The years we have been nowhere: la sofferenza delle migrazioni e delle deportazioni
Piccoli film, ma importanti.
Sono le storie di Sulemain, Fatima Kamakuye e Patrick che hanno lasciato la Sierra Leone in cerca di un futuro migliore, riuscendo a costruirsi delle nuove vite e delle famiglie in Europa e negli Stati Uniti ma, a causa di problematiche dal carattere burocratico ed alcune infrazioni amministrative, vengono condannati e strappati alle loro famiglie per essere rispediti nel paese d’origine, dove ormai hanno perso i contatti con amici e familiari di una volta…Le storie di alcune persone che hanno lasciato, per motivi diversi, la loro patria in Africa per cercare un futuro in Europa vengono descritte e lette sotto una luce diversa. Il termine che viene utilizzato sin dall’inizio è forte quanto, purtroppo, esplicito ed appropriato: deportazione. Le loro vicende personali ne rafforzano il significato gettando un’ulteriore e pesante ombra sulla cosiddetta questione dei migranti.
Cascavilla e Piacentini ci invitano a riflettere su vite a proposito delle quali la propaganda avversa diviene priva di strumenti.
Il problema dei flussi migratori sta al centro del dibattito quotidiano fra le forze politiche in Italia, in particolare per la sua collocazione geografica, ma anche nel resto d’Europa e non solo. L’argomento prevalente che viene portato da chi vorrebbe risolvere la situazione con proposte a volte solo propagandistiche (vedi alla voce blocco navale) è quello della mancata integrazione di chi arriva in cerca di una vita migliore portando però con sé retaggi culturali che non sono disponibili all’apertura rispetto ad usi e costumi delle società dei Paesi considerati come meta ideale.
Questo importante documentario ci ricorda che esistono anche (e non sono pochi) migranti che si inseriscono nella società verrebbe da dire ‘a pieno titolo’. Perché hanno imparato la lingua, trovato un lavoro, si sono sposati/e, hanno messo al mondo dei figli. Ma manca loro, secondo le leggi degli Stati, per dimostrare quella ‘pienezza’, un documento, oppure incappano in intralci burocratici e, da un giorno all’altro magari anche dopo molti anni, vengono rispediti nel Paese d’origine.
Vengono presi, ammanettati, portati a forza in un aereo (anche morendoci come è accaduto in un caso che viene riportato alla memoria) e fatti rientrare in una società che, a sua volta, li respinge perché non hanno fatto fortuna o comunque non sentono più come luogo in cui poter vivere e prosperare. Proprio chi si dichiara difensore del concetto di unità familiare dovrebbe ascoltare queste storie perché qui di famiglie si parla e del loro smembramento senza che nessuno abbia commesso un reato.

— Dati per individuare parole ed elementi —

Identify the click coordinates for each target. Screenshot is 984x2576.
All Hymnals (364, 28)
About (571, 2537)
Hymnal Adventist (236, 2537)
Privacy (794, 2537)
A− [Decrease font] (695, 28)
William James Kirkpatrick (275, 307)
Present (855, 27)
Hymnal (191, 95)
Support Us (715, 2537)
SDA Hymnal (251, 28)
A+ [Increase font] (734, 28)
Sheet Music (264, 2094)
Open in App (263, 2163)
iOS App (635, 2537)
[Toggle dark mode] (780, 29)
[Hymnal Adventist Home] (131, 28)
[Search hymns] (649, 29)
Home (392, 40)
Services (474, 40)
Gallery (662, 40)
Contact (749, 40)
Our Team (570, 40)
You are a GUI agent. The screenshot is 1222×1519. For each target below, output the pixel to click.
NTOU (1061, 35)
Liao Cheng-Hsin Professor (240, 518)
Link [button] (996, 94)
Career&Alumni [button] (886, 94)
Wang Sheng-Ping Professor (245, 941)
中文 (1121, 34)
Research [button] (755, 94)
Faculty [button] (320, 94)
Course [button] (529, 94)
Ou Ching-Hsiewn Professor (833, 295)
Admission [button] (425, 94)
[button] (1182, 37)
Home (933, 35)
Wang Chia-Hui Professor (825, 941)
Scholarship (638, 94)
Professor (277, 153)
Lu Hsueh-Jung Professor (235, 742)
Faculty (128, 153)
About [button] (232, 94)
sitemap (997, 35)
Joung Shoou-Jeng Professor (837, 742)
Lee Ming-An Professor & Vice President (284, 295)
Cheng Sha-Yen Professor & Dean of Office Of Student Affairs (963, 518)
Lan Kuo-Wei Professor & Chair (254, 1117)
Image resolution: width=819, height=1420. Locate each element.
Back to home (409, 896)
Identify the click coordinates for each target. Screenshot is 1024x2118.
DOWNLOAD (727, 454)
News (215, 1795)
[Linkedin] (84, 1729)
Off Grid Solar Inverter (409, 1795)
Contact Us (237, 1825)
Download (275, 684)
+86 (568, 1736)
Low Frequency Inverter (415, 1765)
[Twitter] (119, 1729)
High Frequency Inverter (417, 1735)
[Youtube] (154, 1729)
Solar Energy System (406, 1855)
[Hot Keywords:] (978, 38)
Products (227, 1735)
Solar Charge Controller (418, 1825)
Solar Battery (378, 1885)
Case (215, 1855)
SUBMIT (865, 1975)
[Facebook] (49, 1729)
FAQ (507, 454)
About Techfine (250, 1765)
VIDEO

— Consegna —
Scrivi il seguito del testo sul documentario «The years we have been nowhere», partendo subito dopo la sua ultima frase.

— Risultato —
Opporsi alle deportazioni è impossibile; opporsi alla brutalità, permettendo agli uomini e alle donne deportati di mantenere la propria dignità, è civiltà.
L’OBIETTIVO DELLA RACCOLTA FONDI.
Raggiungere l’obiettivo permetterà agli autori di volare in Africa a incontrare i deportati, rispediti indietro, perché non li vogliamo e dobbiamo aiutarli a casa loro, e le loro famiglie, che hanno investito tutto per farli partire e che non hanno più nulla.
L’intento è capire cosa è successo quando Sulemain, Madame Manseray e Patrick sono rientrati, quali strascichi fisici e psichici ha portato l’allontanamento dai propri affetti; scoprire come mai gli unici che si decidono ad aiutarli sono solo coloro che hanno ricevuto sulla propria pelle lo stesso marchio infamante.
Per le famiglie rimaste in Sierra Leone essere riportati indietro non è un dramma, ma una condanna; essere separati dalle proprie famiglie è una colpa.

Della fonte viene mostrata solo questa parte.